### Texte présenté
++++++++++++++++++++
D’Hosier (Pierre), né à Marseille en 1592, fils d’un avocat. Il fut le premier qui débrouilla les généalogies, et qui en fit une science. Louis XIII le fit gentilhomme servant, maître d’hôtel, et gentilhomme ordinaire de sa chambre. Louis XIV lui donna un brevet de conseiller d’État. De véritablement grands hommes ont été bien moins récompensés : leurs travaux n’étaient pas si nécessaires à la vanité humaine[2]. Mort en 1660.

D’Olivet (Joseph Thoulier), abbé, conseiller d’honneur de la chambre des comptes de Dôle, de l’Académie française, né à Salins en 1682 ; célèbre dans la littérature par son Histoire de l’Académie, lorsqu’on désespérait d’en avoir jamais une qui égalât celle de Pellisson. Nous lui devons les traductions les plus élégantes et les plus fidèles des ouvrages philosophiques de Cicéron, enrichies de remarques judicieuses. Toutes les œuvres de Cicéron, imprimées par ses soins et ornées de ses remarques, sont un beau monument qui prouve que la lecture des anciens n’est point abandonnée dans ce siècle. Il a parlé sa langue avec la même pureté que Cicéron parlait la sienne, et il a rendu service à la grammaire française par les observations les plus fines et les plus exactes. On lui doit aussi l’édition du livre de la Faiblesse de l’esprit humain, composé par l’évêque d’Avranches, Huet, lorsqu’une longue expérience l’eut fait enfin revenir des absurbes futilités de l’école, et du fatras des recherches des siècles barbares. Les jésuites, auteurs du Journal de Trévoux, se déchaînèrent contre l’abbé d’Olivet, et soutinrent que l’ouvrage n’était pas de l’évêque Huet, sur le seul prétexte qu’il ne convenait pas à un ancien prélat de Normandie d’avouer que la scolastique est ridicule, et

  1. Tout ce qui précède est de 1757 ; ce qui suit est de 1763. (B.)
++++++++++++++++++++
### Segment de données
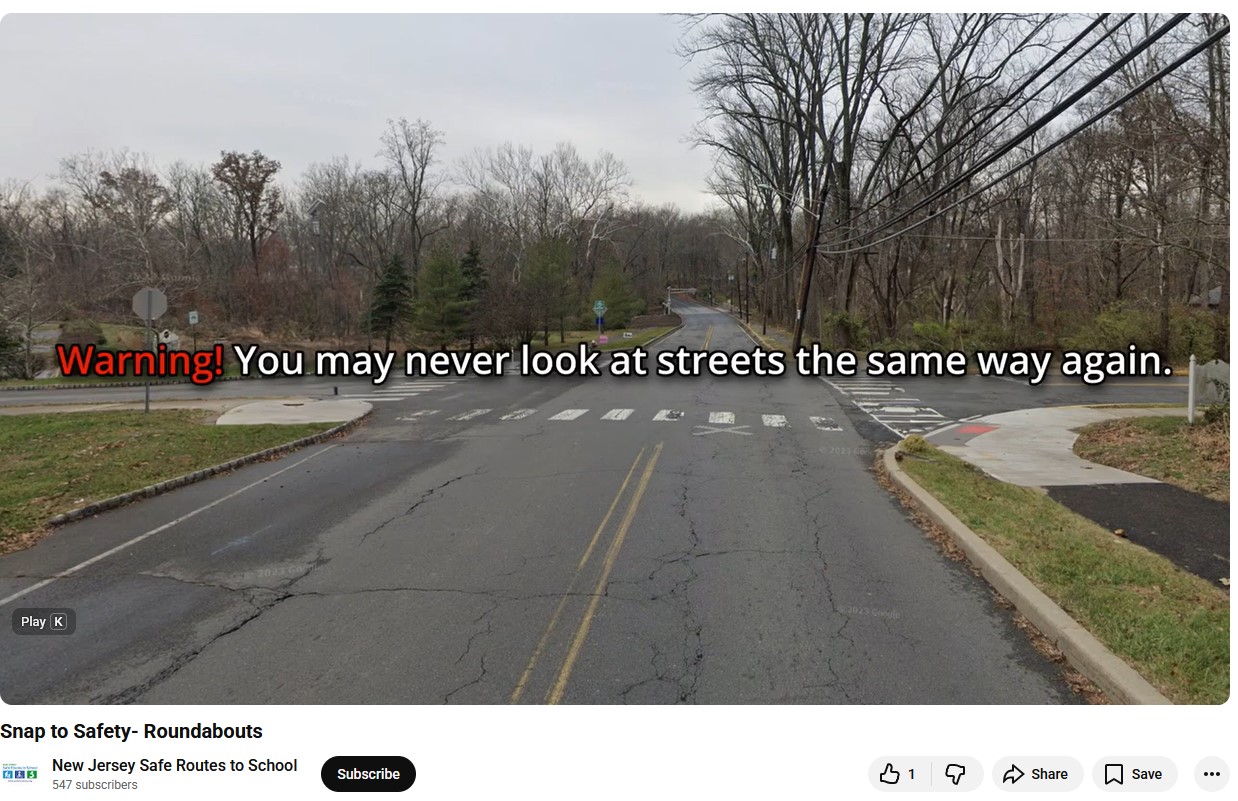Image resolution: width=1238 pixels, height=801 pixels.
Task: Open the three-dot more actions menu
Action: (x=1211, y=774)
++++++++++++++++++++
Reproduisez mot pour mot le passage du texte présenté qui commence aux mots « D’Hosier (Pierre), né » et s'arrête après « Mort en 1660. ».

### Résultat final
D’Hosier (Pierre), né à Marseille en 1592, fils d’un avocat. Il fut le premier qui débrouilla les généalogies, et qui en fit une science. Louis XIII le fit gentilhomme servant, maître d’hôtel, et gentilhomme ordinaire de sa chambre. Louis XIV lui donna un brevet de conseiller d’État. De véritablement grands hommes ont été bien moins récompensés : leurs travaux n’étaient pas si nécessaires à la vanité humaine[2]. Mort en 1660.